Although the EU ban on neonicotinoids is still currently active, the EFSA is expected to complete a risk evaluation of the impacts of these chemicals by January 2017. Studies like this recently published one, will be crucial in adding weight to the case for an extension of the EU ban. They will also have an impact on any decisions made by UK’s Expert Committee on Pesticides (ECP) that advises DEFRA. In the past, the EPC has been criticised for its lack of transparency – more than 100,000 people have signed a 38 Degrees petition calling for more information and visibility on any neonicotinoid-related decision.

The science is clear

Nature Communications’ study effectively sounds the death knell for neonicotinoids, showing strong evidence of increased bee extinction rates in response to neonicotinoid seed treatment, as used in oilseed rape (the crop that was temporarily exempted from the ban last year). Add to this a similar study, published last year in Nature, which showed how neonicotinoid insecticides negatively affects wild bees, and the substantial evidence presented in the Worldwide Integrated Assessment of the Impacts of Systemic Pesticides on Biodiversity and Ecosystems (in which 1,121 peer-reviewed papers from the past five years were examined) and the verdict could not be clearer.

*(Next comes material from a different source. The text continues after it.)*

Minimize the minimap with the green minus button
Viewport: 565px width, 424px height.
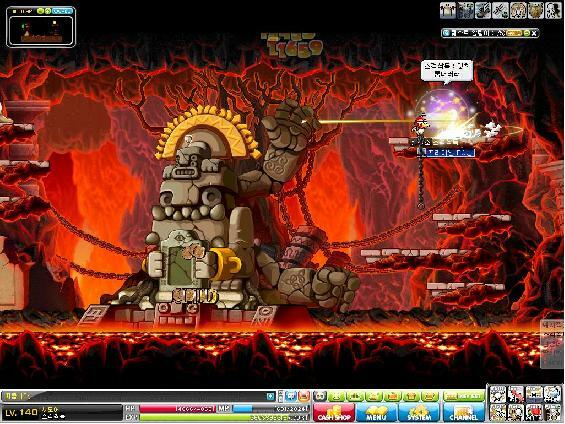pyautogui.click(x=40, y=11)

Does Brexit mean bee-exit?

A few weeks ago, Philip Hammond, the UK’s chancellor, guaranteed that the £6bn from the EU that currently supports farmers, funds research and provides investment in poorer parts of the country, would be maintained until 2020. That means £2.9bn (2014-2015) of EU money which British farmers benefited from in the form of agricultural subsidies through the Common Agricultural Policy, will continue to be paid out by the government.

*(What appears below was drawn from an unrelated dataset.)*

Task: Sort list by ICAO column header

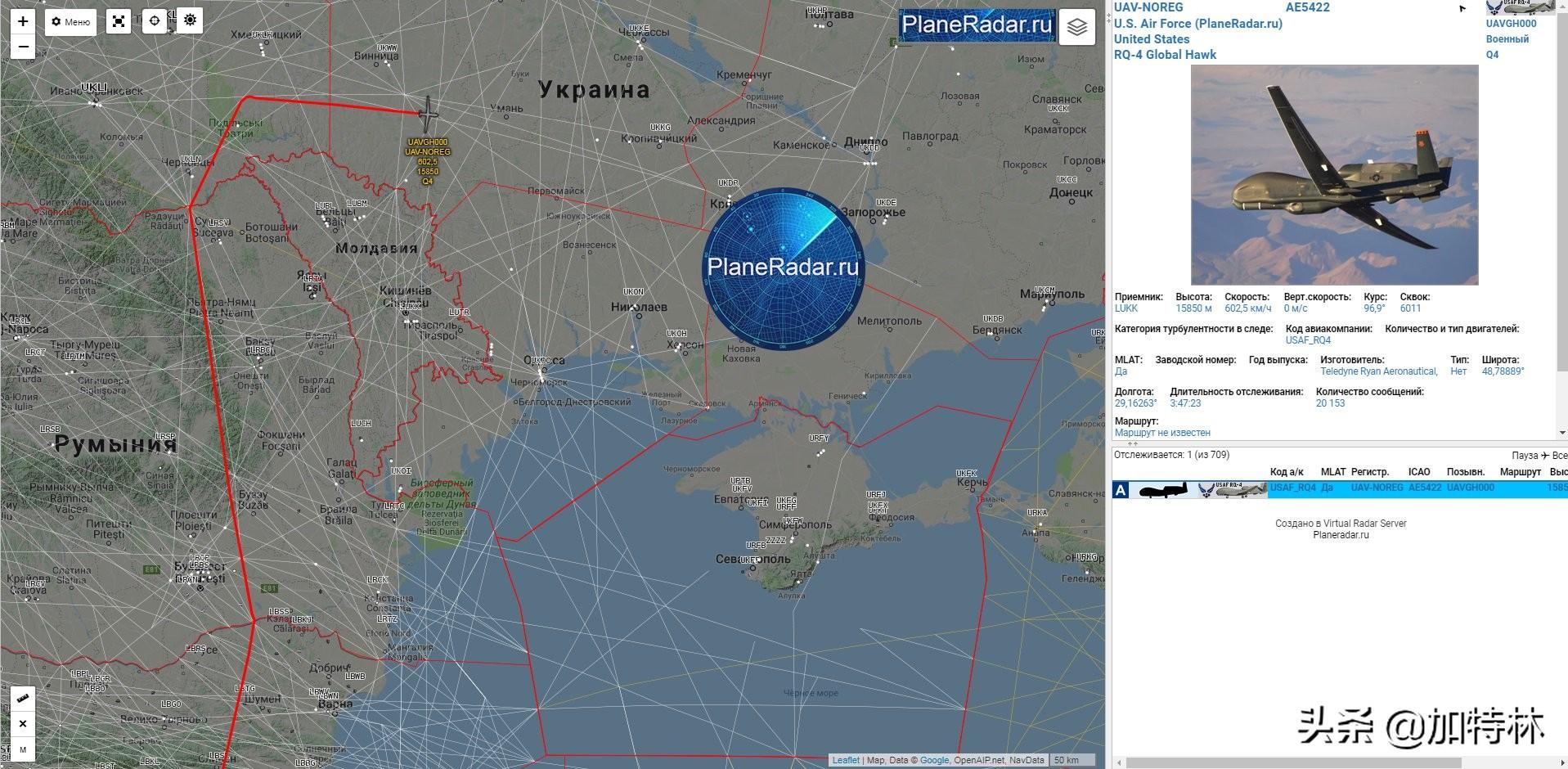Action: click(x=1418, y=472)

But what does this all mean in long term? And which of the EU’s current environmental regulations will the UK continue to maintain? Or will there be the bonfire of environmental regulations some commentators have predicted – including the EU’s ban on neonicotinoids?

Clearly, studies like this one, will add to the evidence base used by the EFSA in making future decisions: it therefore seems likely that a ban will continue to be enforced. But the question remains, how will the UK behave?

Collaborative policy-making

In light of the uncertainty about which policies the government will scrap and which ones it will maintain or rewrite, it is critically important that environmental organisations make their voices heard in support of policies that reduce the use of pesticides and support sustainable agricultural practices.

One example is Pesticide Action Network UK, which campaigns against the use of pesticides, and recently issued a five-point plan for a more sustainable UK farming sector: Five Steps Towards a More Sustainable Farming System. The steps include points such as using “subsidies to promote greener agricultural practices” and establishing “strong regulatory controls on pesticides including targets and incentives to cut pesticide use”.

Other environmental organisations have been issuing similar statements and briefings, but the real strength in influencing government and making sure environmental policies and regulations are not watered down, has to come from collaborative policy-making initiatives across non-governmental organisations and institutions.

In July this year, 85 organisations, including the Sustainable Food Trust, signed a letter to the Secretary of State for Exiting the European Union, David Davis, urging him to “to take control of food, farming and fisheries for public good”, declaring that progress achieved over several governments “may be over-run by a drive for new trade deals at any cost, and pressures to de-regulate”. The challenge now is to provide more detail about specific policies and regulation which are at risk of being ignored or overturned in a post-Brexit Britain.